_PROMPT_. Edit the data below by replacing every instance of "Where should I click to" with "Which spot should I tap to", and leave everything else untouched.

_PROVIDED INFORMATION_.
· · · · ·
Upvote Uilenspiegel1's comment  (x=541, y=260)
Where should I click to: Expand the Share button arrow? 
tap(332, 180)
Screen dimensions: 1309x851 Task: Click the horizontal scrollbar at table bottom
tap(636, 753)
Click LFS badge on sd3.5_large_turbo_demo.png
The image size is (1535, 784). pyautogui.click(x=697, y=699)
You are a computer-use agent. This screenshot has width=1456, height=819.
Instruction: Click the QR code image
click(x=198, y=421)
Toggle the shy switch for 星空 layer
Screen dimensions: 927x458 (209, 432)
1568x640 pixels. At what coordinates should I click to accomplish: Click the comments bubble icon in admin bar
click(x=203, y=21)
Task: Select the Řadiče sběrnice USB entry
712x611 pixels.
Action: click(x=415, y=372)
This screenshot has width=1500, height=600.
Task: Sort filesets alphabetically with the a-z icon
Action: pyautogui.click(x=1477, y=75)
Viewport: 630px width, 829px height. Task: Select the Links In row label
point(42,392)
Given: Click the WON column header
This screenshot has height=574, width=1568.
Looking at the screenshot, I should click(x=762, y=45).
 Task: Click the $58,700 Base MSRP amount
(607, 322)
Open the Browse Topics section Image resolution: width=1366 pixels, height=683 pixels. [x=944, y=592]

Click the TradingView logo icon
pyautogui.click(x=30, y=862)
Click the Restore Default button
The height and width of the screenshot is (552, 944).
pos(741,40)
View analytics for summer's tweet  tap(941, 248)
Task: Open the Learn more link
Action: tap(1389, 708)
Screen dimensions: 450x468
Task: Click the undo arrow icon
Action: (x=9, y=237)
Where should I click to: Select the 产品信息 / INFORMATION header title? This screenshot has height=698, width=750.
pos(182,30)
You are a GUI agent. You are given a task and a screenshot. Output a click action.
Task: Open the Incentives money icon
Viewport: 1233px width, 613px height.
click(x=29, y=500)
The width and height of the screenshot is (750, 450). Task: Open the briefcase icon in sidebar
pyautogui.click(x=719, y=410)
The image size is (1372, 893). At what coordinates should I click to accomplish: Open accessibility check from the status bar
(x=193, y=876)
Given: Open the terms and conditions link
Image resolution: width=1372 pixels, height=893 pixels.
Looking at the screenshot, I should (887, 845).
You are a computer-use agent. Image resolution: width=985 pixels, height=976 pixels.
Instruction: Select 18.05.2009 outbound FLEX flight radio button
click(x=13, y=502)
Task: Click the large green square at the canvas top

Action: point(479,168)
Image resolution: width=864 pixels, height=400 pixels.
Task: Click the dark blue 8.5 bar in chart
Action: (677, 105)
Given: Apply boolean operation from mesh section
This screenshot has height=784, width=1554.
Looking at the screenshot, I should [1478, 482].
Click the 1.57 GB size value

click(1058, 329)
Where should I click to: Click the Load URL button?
· · · · ·
_RESULT OF THIS EXERCISE_.
Upvote Uilenspiegel1's comment  (x=541, y=260)
Which spot should I tap to: Expand the Share button arrow? 
tap(332, 180)
Screen dimensions: 1309x851 Task: Click the horizontal scrollbar at table bottom
tap(636, 753)
Click LFS badge on sd3.5_large_turbo_demo.png
The image size is (1535, 784). pyautogui.click(x=697, y=699)
You are a computer-use agent. This screenshot has width=1456, height=819.
Instruction: Click the QR code image
click(x=198, y=421)
Toggle the shy switch for 星空 layer
Screen dimensions: 927x458 (209, 432)
1568x640 pixels. At what coordinates should I click to accomplish: Click the comments bubble icon in admin bar
click(x=203, y=21)
Task: Select the Řadiče sběrnice USB entry
712x611 pixels.
Action: click(x=415, y=372)
This screenshot has width=1500, height=600.
Task: Sort filesets alphabetically with the a-z icon
Action: pyautogui.click(x=1477, y=75)
Viewport: 630px width, 829px height. Task: Select the Links In row label
point(42,392)
Given: Click the WON column header
This screenshot has height=574, width=1568.
Looking at the screenshot, I should click(x=762, y=45).
 Task: Click the $58,700 Base MSRP amount
(607, 322)
Open the Browse Topics section Image resolution: width=1366 pixels, height=683 pixels. [x=944, y=592]

Click the TradingView logo icon
pyautogui.click(x=30, y=862)
Click the Restore Default button
The height and width of the screenshot is (552, 944).
pos(741,40)
View analytics for summer's tweet  tap(941, 248)
Task: Open the Learn more link
Action: tap(1389, 708)
Screen dimensions: 450x468
Task: Click the undo arrow icon
Action: (x=9, y=237)
Which spot should I tap to: Select the 产品信息 / INFORMATION header title? This screenshot has height=698, width=750.
pos(182,30)
You are a GUI agent. You are given a task and a screenshot. Output a click action.
Task: Open the Incentives money icon
Viewport: 1233px width, 613px height.
click(x=29, y=500)
The width and height of the screenshot is (750, 450). Task: Open the briefcase icon in sidebar
pyautogui.click(x=719, y=410)
The image size is (1372, 893). At what coordinates should I click to accomplish: Open accessibility check from the status bar
(x=193, y=876)
Given: Open the terms and conditions link
Image resolution: width=1372 pixels, height=893 pixels.
Looking at the screenshot, I should (887, 845).
You are a computer-use agent. Image resolution: width=985 pixels, height=976 pixels.
Instruction: Select 18.05.2009 outbound FLEX flight radio button
click(x=13, y=502)
Task: Click the large green square at the canvas top

Action: point(479,168)
Image resolution: width=864 pixels, height=400 pixels.
Task: Click the dark blue 8.5 bar in chart
Action: (677, 105)
Given: Apply boolean operation from mesh section
This screenshot has height=784, width=1554.
Looking at the screenshot, I should [1478, 482].
Click the 1.57 GB size value

click(1058, 329)
Which spot should I tap to: Click the Load URL button?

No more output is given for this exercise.